A lot of people assume that, as an atheist, I have a problem with folks believing in God and going to church. The truth is so long as you’re not hurting anyone else or passing laws based solely on what you think your God wants, I generally don’t give a shit if you spend your Sundays dressed in uncomfortable clothes at your local church taking communion or speaking in tongues or whatever other silly rituals your particular belief system engages in. I spend my Sundays doing laundry and playing video games so it’s not like I’m being all that much more productive. Do I think your beliefs are stupid and a waste of time and money? Yes, yes I do, but if it makes you happy and keeps you from climbing a clock tower with a high powered rifle then you go right ahead and keep on believin’.
That said, there’s one part of Christianity that I have a big problem with and that’s the Televangelists. Particularly those who push the concept of Prosperity Theology or, as it’s more commonly known, Prosperity Gospel. To skeptics and many other Christians it’s often referred to as Greed-Based Theology. For those not familiar with this particular variation of Christianity, prepare to have your skin crawl:
If it weren’t for the religious trappings these guys would be referred to as con-artists and would be liable for all manner of legal trouble, both civil and criminal. Yet wrap it all up in the shroud of Jesus and it becomes perfectly legal. The IRS, already hated by most people, won’t even glance in the direction of most of these “churches” for fear of bringing down the wrath of the righteous.

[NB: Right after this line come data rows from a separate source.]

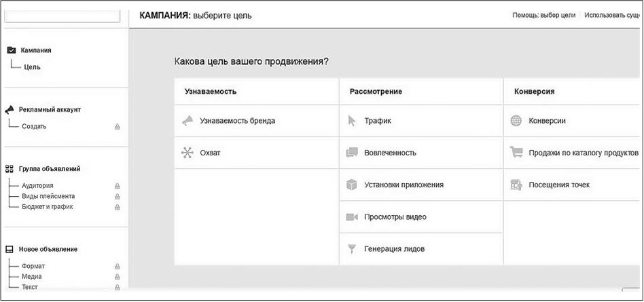The width and height of the screenshot is (644, 302).
Task: Click the Генерация лидов funnel icon
Action: (x=352, y=249)
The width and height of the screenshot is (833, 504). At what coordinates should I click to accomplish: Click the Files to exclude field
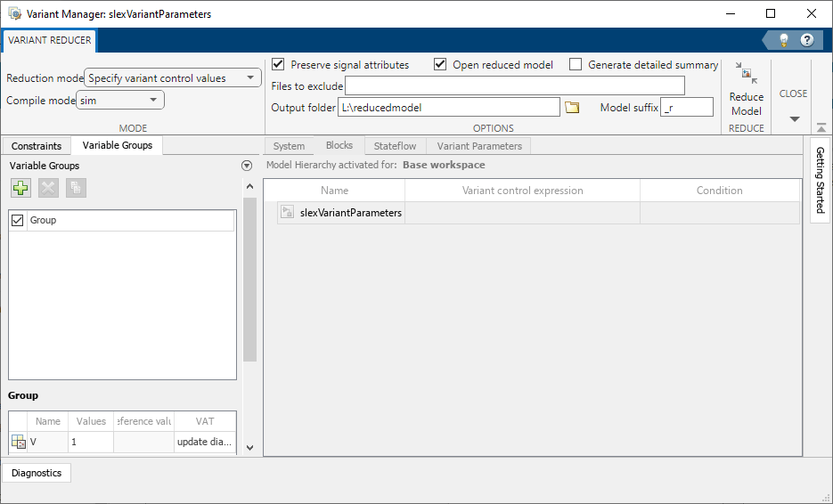coord(514,85)
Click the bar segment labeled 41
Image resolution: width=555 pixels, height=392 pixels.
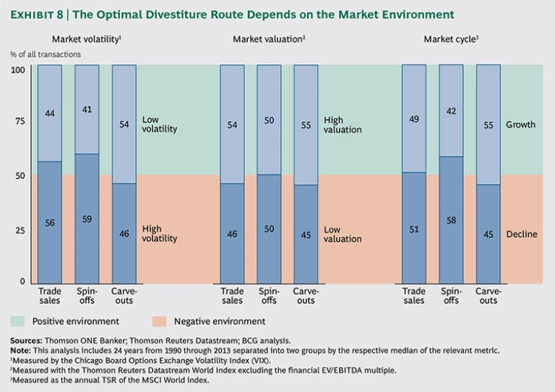(x=87, y=109)
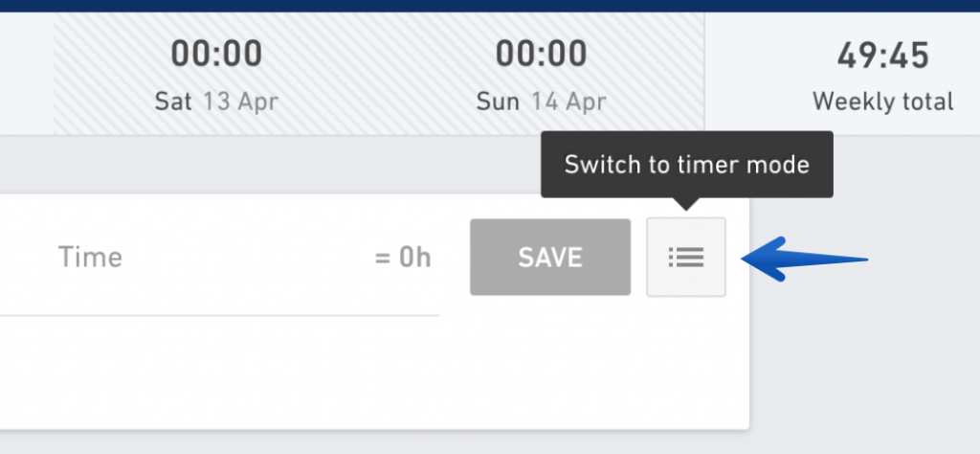
Task: Click the 49:45 weekly total value
Action: 882,56
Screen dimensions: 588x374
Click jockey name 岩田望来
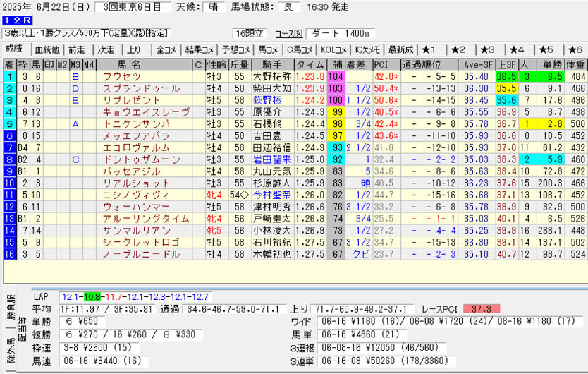tap(271, 160)
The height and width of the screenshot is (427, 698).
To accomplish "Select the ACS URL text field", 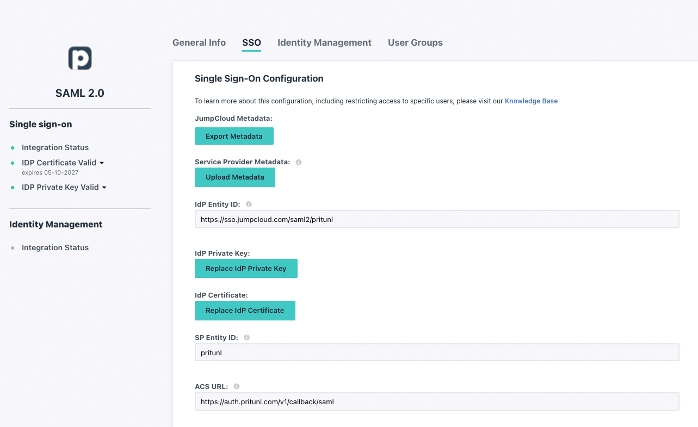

My cynical side tells me that if there are people so stupid that they can’t see this nonsense for the scam it is then they deserve to be fleeced by the wolves in sheep’s clothing, but my better nature gets angry that these, often desperate, people are having their faith taken advantage of. This is also why I have problems with the whole concept of spiritual faith. When you can believe something is true with no actual evidence to support that belief then you’re ripe for plucking by those who would manipulate that faith. It bothers me that those who can least afford it are often the ones who get most sucked into these scams.
Which brings us back to John Oliver who it appears is attempting not so much to shut down these churches as prod the IRS into scrutinizing them more closely. I’m already of the opinion that all churches should be taxed just like the rest of us, but it’d be nice if the IRS at least looked into the ones who are flagrantly abusing their flocks to amass great amounts of wealth. If there aren’t any laws in place to regulate this sort of thing, then perhaps it’s high time we had some.